The mother of former first lady Michelle Obama, Marian Robinson has died at 86 years old. Robinson died on May 31, according NBC News.
“She passed peacefully this morning, and right now, none of us are quite sure how exactly we’ll move on without her,” a statement from the family read.
Following the release of the news, Michelle Obama shared a heartfelt message on X beloved in remembrance of her mother.
She wrote, “My mom Marian Robinson was my rock, always there for whatever I needed. She was the same steady backstop for our entire family, and we are heartbroken to share that she passed away today. We wanted to offer some reflections on her remarkable life.”
Some of the reflections recalled how Robinson left her hometown of Chicago to support her daughter after she moved into the White House with former and first Black President Barack Obama following his 2008 election win.
Michelle said, “We needed her. The girls needed her. And she ended up being our rock through it all.”
She continued, “She relished her role as a grandmother. … And although she enforced whatever household rules we’d set for bedtime, watching TV, or eating candy, she made clear that she sided with her ‘grandbabies’ in thinking that their parents were too darn strict.”
The Obama family, including Barack and Michelle, as well as Michelle’s brother, Craig Robinson, and his wife, Kelly, and Marian Robinson’s grandchildren, Avery, Leslie, Malia, Sasha, Austin, and Aaron issued a joint statement that said, “There was and will be only one Marian Robinson. In our sadness, we are lifted up by the extraordinary gift of her life.
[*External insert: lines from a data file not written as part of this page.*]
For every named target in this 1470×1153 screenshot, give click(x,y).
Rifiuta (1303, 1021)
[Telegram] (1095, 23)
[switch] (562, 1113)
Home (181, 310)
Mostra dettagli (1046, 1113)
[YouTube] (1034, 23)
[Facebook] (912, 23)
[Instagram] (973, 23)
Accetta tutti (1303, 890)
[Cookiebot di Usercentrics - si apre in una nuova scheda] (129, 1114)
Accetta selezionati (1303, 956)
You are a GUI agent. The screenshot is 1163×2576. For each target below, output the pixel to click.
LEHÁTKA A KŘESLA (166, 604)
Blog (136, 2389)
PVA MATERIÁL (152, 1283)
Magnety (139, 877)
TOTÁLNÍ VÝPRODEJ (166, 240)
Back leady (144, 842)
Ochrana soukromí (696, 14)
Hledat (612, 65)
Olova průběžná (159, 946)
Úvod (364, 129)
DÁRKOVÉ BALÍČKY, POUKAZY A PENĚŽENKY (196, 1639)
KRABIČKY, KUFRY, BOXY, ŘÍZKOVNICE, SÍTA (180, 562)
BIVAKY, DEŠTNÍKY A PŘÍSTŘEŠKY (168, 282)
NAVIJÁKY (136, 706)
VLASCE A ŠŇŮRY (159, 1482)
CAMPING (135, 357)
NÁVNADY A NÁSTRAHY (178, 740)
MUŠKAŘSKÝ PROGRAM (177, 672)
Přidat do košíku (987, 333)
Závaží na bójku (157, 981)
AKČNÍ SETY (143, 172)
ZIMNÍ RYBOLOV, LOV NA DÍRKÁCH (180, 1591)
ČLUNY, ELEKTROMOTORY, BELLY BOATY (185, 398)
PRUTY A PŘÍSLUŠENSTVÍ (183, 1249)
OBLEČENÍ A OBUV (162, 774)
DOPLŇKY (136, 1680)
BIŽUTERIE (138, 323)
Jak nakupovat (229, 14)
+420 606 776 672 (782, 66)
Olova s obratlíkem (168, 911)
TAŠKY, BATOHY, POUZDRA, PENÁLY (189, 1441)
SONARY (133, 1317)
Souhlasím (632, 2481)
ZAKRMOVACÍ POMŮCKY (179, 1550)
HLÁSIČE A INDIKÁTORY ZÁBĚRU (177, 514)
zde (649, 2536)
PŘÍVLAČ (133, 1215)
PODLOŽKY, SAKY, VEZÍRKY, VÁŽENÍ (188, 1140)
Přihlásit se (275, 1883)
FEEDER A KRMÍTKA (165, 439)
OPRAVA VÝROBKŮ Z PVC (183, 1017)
And we will spend the rest of ours trying to live up to her example.”
Barack also expressed his emotional condolences on Robinson’s passing in a tweet.
“There was and will be only one Marian Robinson. In our sadness, we are lifted up by the extraordinary gift of her life. And we will spend the rest of ours trying to live up to her example,” the former president said.
Michelle has often talked about the strong childhood and lessons given to her by both of her parents.
The Princeton University and Harvard Law School graduate said, “We were poor. We lived in a small house, but what they gave us was a feeling of importance, a belief that our voices mattered at a very young age, a sense of understanding, of pushing through, and resilience.”
“And what that does for a kid – when your parents trust you, it encourages you. It tells you that if my mom thinks I can do this, that I must be capable.”